- **EXERCISE AIM**
The lines from the one containing "The width and" to the end of the entries, both included, are what you need to transcribe exactly, without pictures and without anything else.

Records contained in a dataset
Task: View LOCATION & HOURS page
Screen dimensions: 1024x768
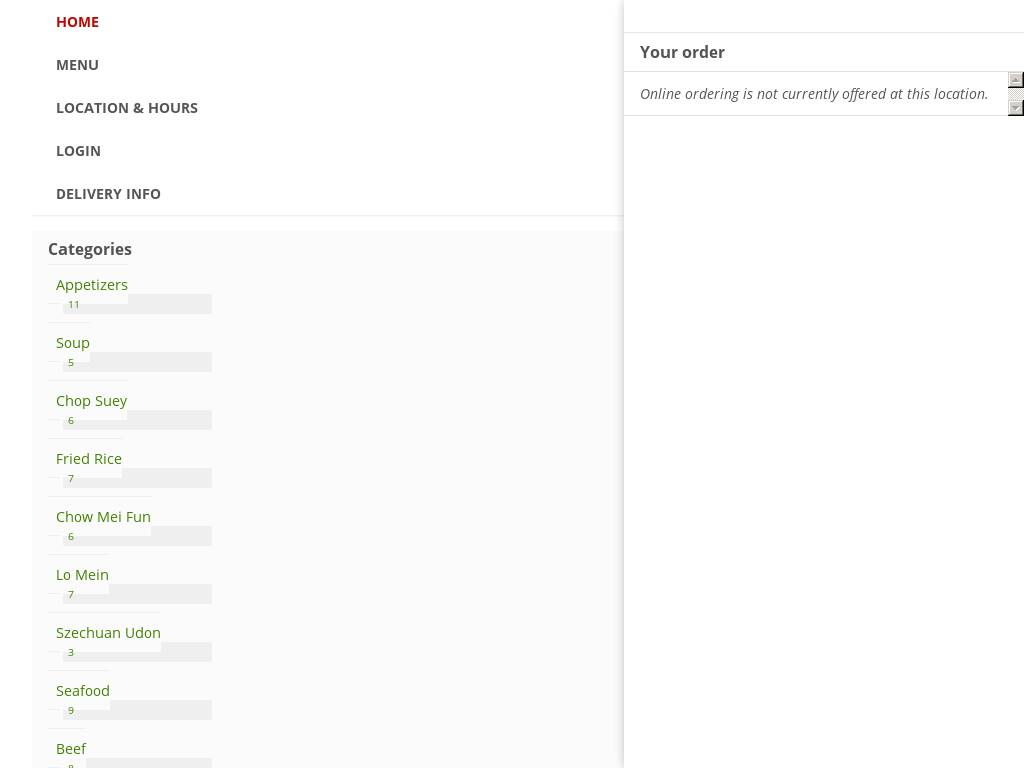Action: tap(127, 108)
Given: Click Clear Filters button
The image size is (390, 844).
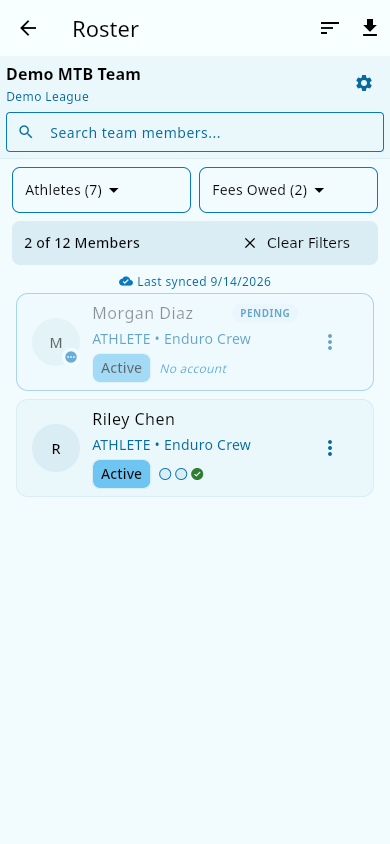Looking at the screenshot, I should [x=296, y=243].
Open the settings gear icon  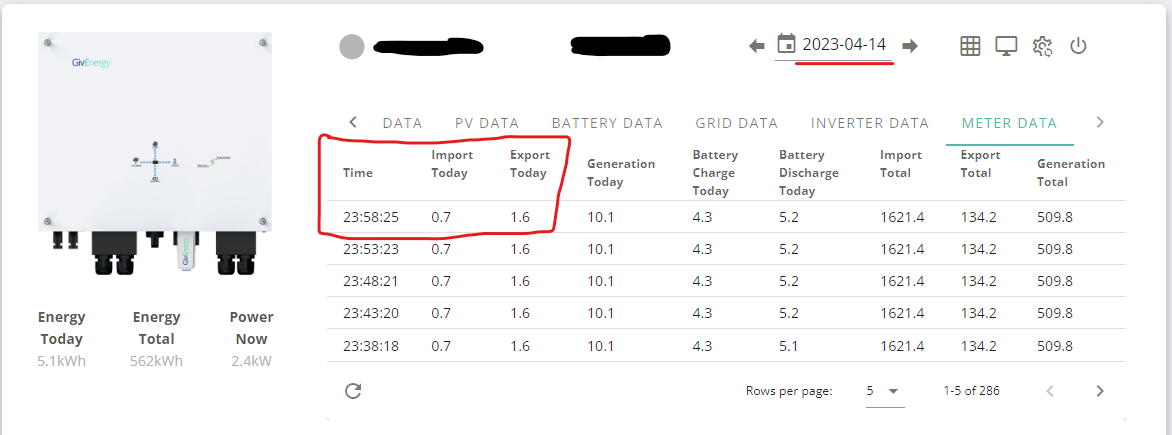tap(1042, 46)
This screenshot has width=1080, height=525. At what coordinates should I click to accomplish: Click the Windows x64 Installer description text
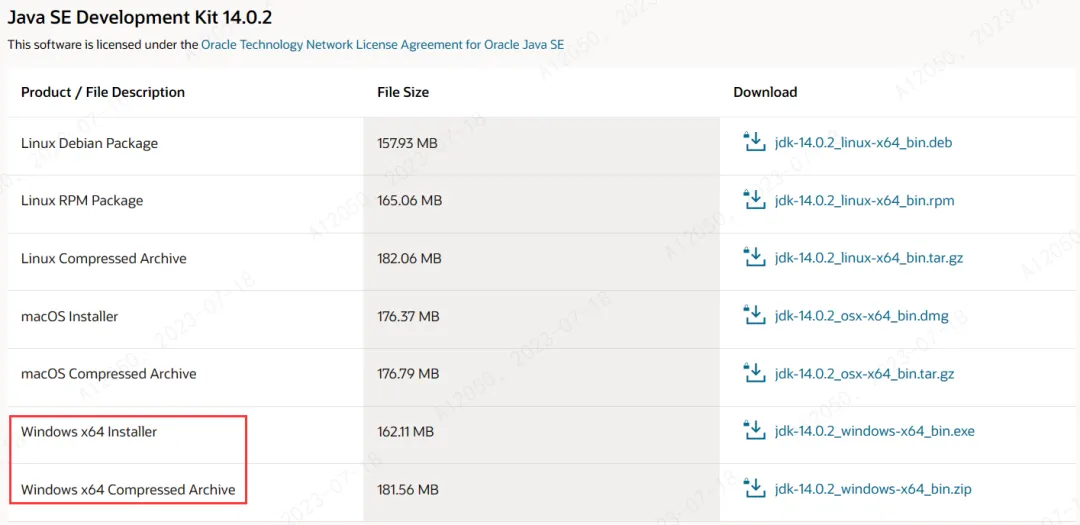click(x=89, y=432)
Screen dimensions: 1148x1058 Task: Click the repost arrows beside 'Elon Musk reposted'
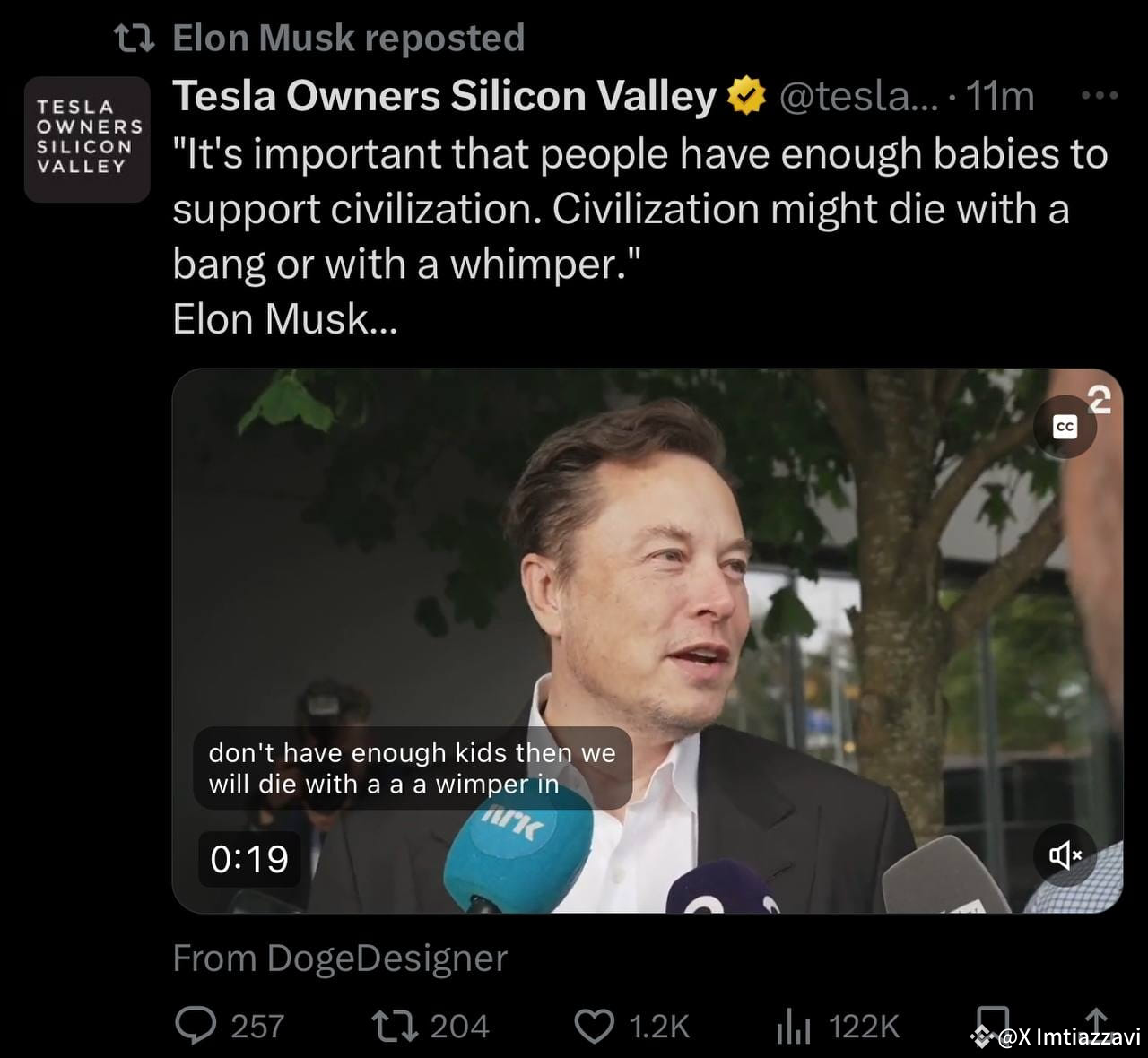pos(133,38)
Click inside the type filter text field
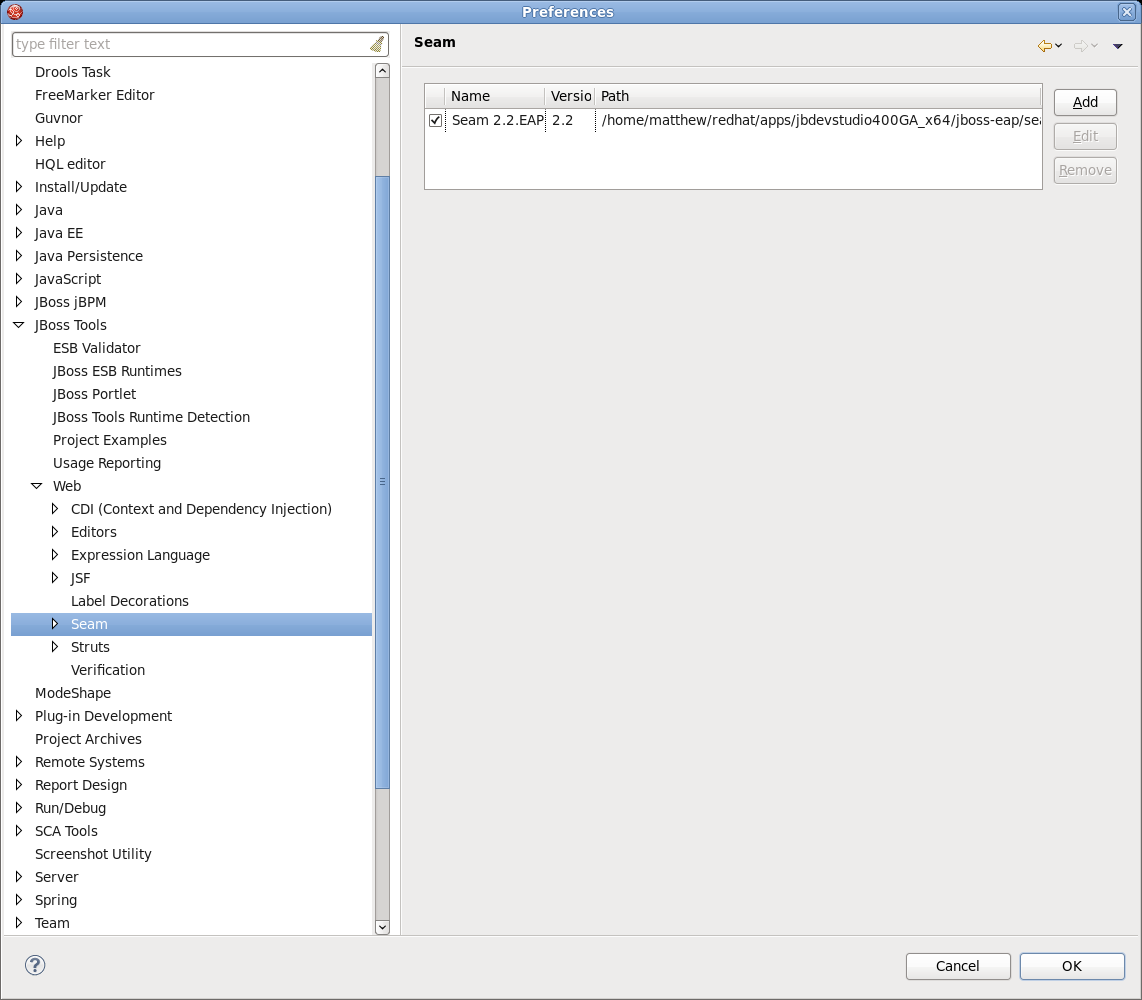Image resolution: width=1142 pixels, height=1000 pixels. (x=180, y=43)
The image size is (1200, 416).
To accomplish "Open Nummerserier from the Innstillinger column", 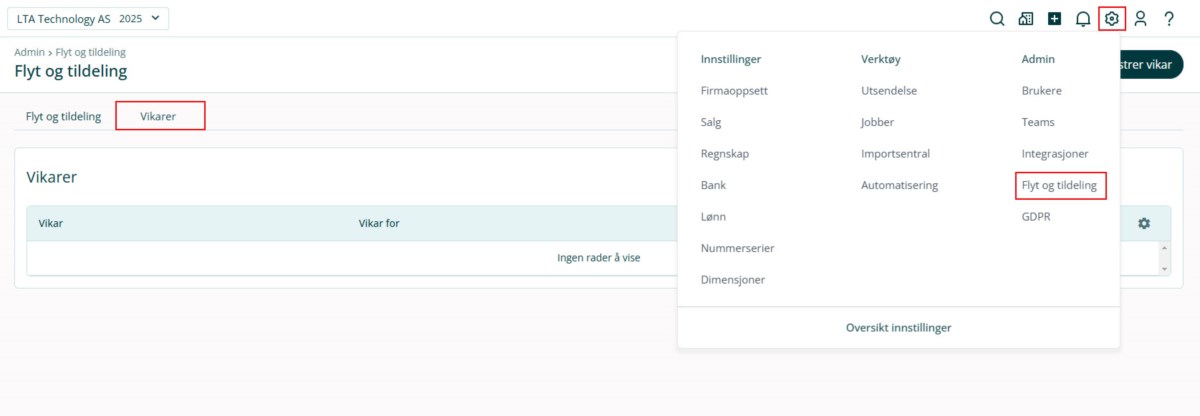I will pyautogui.click(x=737, y=248).
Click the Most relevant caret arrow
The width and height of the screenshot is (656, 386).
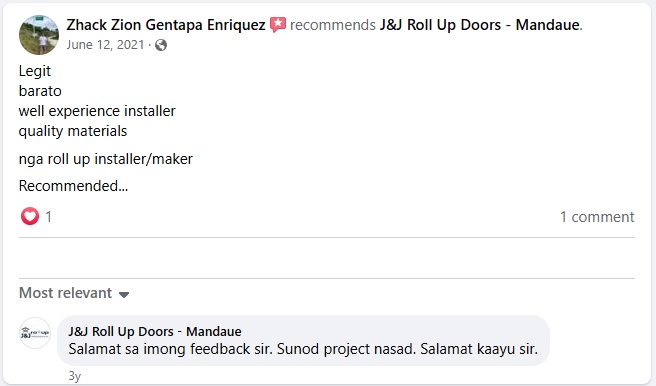click(x=124, y=294)
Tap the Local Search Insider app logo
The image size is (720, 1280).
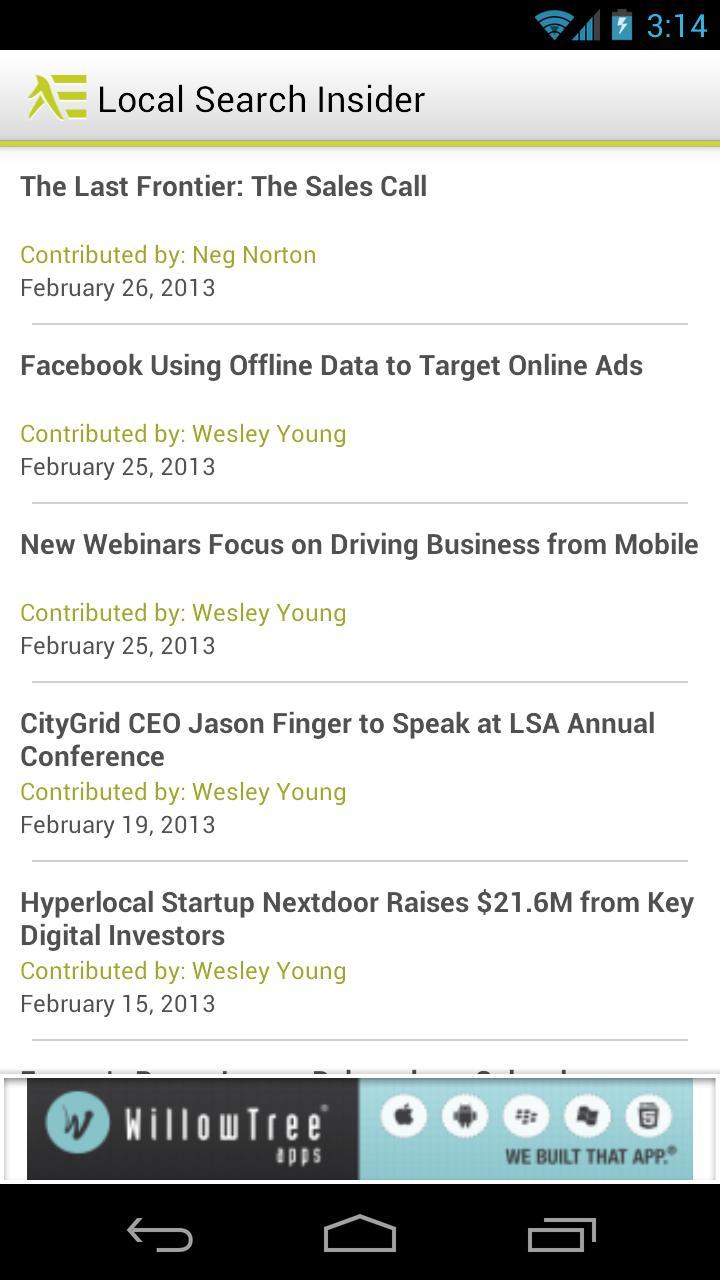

- **WRITTEN ANSWER**
The width and height of the screenshot is (656, 386).
click(x=124, y=294)
Tap the Local Search Insider app logo
The image size is (720, 1280).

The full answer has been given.